V: Li annoto da sempre: sono la stazione di partenza della mia scrittura e una tappa obbligata del rapporto con me stessa. Sia come persona che come scrittrice (a volte c’è una differenza) ho un legame militaresco con il simbolo: presto ascolto all’invisibile (e dunque al sogno) con estrema disciplina e senza mai lasciarmi scappare qualcosa.
G: Che importanza hanno nella tua vita e nella tua scrittura?
Sono più importanti di certe aspetti della mia vita da sveglia. Susan Sontag diceva che l’eloquenza si sviluppa in solitudine, e viene corrotta dalla socialità; è così. E l’esperienza psichica in cui più trionfa la solitudine è il sogno: è l’unica attività della mente che non viene intralciata dal mondo esterno, anzi lo ingloba e lo frantuma.
G: I sogni guariscono?
V: Così pensavano gli antichi romani: infatti dedicavano dei templi a una vera e propria incubazione, in cui i malati (in molti sensi) dormivano e sognavano: il sogno era visto come la prescrizione del dio Asclepio, come un’ odierno foglietto da portare in farmacia. Non credo che i sogni possano guarire ma che noi possiamo guarirci in diversi modi che coinvolgono l’ascolto del sogno.
G: Ci parli del tuo esperimento, ovvero del diario onirico tramite l’AI e di cos’è la piattaforma midJourney?
V: Il mio esperimento è un diario onirico visivo prodotto tramite midjourney, intelligenza artificiale, e puntualmente condiviso su un account instagram che ho chiamato “The_dream_and_the_underworld”, come il libro omonimo di Hillman, grande studioso della vita onirica. Il senso di questo progetto per me è proprio quello di riflettere sul legame tra inconscio individuale e collettivo: esplorare il filo simil-mistico che lega l’inconscio individuale (in questo caso il mio) a una sorta di inconscio collettivo, nel senso di impersonale e auto-generativo (archetipico?). E’ uno studio, quindi, anche della soglia tra controllo dell’immagine (non solo contenuto ma anche luce, obbiettivo, diaframma, etc) e generazione automatica. Su Midjourney, sorta di navicella spaziale in cui esplorare il mio io attraverso la molteplicità del non-io artificiale, genero dei cosiddetti “prompt”, comandi molto dettagliati di creazione di un’immagine, a cui segue un processo di aggiustamenti.

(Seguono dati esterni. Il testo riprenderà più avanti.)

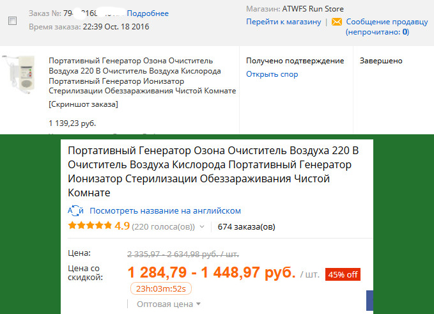Tick the order selection checkbox
The width and height of the screenshot is (434, 314).
pyautogui.click(x=12, y=20)
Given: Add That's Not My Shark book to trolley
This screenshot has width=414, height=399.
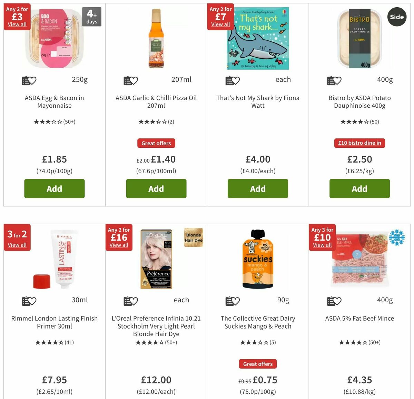Looking at the screenshot, I should (258, 188).
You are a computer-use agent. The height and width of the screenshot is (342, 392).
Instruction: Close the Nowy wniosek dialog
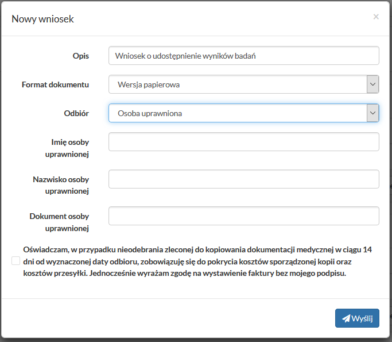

E’ affascinante assistere a questo big bang: nel buio di pixel, le figure emergono lentamente, come un inconscio che instancabile macina e produce: all’inizio sono macchie alla Rorschach, poi diventano volti realistici, quattro versioni possibili che si possono scomporre in altre quattro variazioni, e così via, in un caleidoscopio infinito che si ferma solo quando decidi che è abbastanza: che, in fondo, si tratta del tuo sogno, anche se appartiene a tutta l’umanità. In un certo senso, sento di raccogliere in questo piccolo progetto-instagram gli scarti della mia scrittura, gli avanzi, e di impastarli con ciò che mio non è: ogni immagine è per me un’appassionante fantasmagoria junghiana, il vetrino impazzito di un caleidoscopio di visioni che appartengono a tutti e dunque a nessuno.